• J Trauma · Dec 1989

    Blunt tibial artery trauma: predicting the irretrievable extremity.

    • R McNutt, G R Seabrook, D D Schmitt, C Aprahamian, D F Bandyk, and J B Towne.
    • Department of Surgery, Medical College of Wisconsin, Milwaukee.
    • J Trauma. 1989 Dec 1; 29 (12): 162416271624-7.

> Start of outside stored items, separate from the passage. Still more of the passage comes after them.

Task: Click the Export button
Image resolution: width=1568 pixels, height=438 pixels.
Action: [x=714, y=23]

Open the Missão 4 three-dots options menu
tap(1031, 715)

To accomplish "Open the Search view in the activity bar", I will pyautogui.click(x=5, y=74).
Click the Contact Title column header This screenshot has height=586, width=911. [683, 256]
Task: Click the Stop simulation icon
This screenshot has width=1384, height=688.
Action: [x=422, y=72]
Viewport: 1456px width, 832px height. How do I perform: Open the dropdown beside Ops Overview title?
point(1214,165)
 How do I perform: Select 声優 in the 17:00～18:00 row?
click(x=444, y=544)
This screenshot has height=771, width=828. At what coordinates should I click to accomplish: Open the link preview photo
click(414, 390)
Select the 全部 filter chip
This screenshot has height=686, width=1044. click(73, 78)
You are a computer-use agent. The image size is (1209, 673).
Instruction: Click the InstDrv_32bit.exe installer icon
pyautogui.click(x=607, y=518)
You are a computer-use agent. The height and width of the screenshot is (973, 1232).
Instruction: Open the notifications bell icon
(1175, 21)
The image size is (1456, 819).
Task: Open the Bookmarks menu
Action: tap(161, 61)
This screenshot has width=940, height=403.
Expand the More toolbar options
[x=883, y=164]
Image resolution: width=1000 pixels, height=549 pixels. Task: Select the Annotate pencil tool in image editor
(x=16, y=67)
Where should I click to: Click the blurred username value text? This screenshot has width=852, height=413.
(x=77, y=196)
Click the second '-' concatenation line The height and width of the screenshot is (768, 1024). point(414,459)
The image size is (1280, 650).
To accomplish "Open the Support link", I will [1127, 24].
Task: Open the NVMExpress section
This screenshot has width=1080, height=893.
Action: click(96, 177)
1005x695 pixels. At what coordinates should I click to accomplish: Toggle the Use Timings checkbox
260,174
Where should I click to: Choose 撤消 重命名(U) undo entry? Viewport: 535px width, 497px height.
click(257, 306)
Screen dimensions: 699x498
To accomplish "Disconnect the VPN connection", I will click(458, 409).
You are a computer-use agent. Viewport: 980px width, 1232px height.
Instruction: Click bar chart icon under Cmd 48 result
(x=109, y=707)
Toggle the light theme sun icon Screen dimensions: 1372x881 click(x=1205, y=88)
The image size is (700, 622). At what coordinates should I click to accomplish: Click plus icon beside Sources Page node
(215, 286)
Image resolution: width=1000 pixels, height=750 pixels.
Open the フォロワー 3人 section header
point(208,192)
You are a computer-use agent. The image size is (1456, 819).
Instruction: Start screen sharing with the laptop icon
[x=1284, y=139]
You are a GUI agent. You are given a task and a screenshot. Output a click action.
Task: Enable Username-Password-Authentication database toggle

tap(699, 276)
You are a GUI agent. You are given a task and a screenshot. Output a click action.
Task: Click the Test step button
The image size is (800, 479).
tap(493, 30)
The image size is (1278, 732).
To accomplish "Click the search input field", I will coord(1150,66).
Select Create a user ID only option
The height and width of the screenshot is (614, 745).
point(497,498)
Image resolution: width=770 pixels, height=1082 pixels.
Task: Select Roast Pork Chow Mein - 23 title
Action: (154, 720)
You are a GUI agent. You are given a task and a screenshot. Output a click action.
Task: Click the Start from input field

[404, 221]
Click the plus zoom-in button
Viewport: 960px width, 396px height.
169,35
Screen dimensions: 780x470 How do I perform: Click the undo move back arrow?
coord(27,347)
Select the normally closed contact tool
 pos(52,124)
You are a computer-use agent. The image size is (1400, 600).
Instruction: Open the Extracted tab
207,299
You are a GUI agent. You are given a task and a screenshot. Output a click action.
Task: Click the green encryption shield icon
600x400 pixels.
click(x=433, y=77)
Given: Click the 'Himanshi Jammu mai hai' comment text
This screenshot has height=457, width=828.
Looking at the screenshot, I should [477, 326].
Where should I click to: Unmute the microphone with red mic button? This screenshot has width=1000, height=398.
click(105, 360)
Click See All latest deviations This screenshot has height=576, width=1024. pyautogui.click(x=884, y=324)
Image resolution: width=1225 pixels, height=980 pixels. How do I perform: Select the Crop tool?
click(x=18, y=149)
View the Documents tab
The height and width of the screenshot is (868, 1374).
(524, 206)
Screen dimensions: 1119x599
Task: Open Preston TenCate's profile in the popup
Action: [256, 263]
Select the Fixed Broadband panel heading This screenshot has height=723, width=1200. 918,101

    AbstractPatients suffering blunt leg trauma resulting in below-knee fracture, tibial artery injury, and soft-tissue damage are at major risk for amputation. In an attempt to identify the factors which may forecast limb loss despite vascular surgical repair, all patients with tibial fractures admitted between 1980-1988 were reviewed. Forty-four of 366 (12%) patients presented with clinical evidence of tibial artery injury. Twenty-seven of these 44 patients had angiographic evidence of at least one patent tibial vessel providing adequate distal flow. The remaining 17 patients required operative repair of injured tibial arteries because of persistent distal ischemia. The amputation rate was 35% (6/17--4 BKA, 2 AKA), three of these having patent vascular repairs at the time of the amputation. Operative indications for amputation were ischemic nonviable muscle in three patients, and severe soft-tissue wound infection in three. Patients who required amputation had a significantly greater incidence (Fisher's exact test) of three or more fascial compartments involved in muscular injury (p = 0.005), two or more injured tibial vessels (p = 0.01), failed vascular reconstruction (p = 0.03), a cadaveric foot at initial exam (p = 0.03), and severe muscle crush injury or muscle tissue loss (p = 0.03). No extremity was salvaged when more than two of these factors was present, and a failed vascular reconstruction led to limb amputation in all cases. These factors will predict an irretrievable extremity following blunt tibial artery trauma, allowing amputation before life-threatening wound sepsis develops.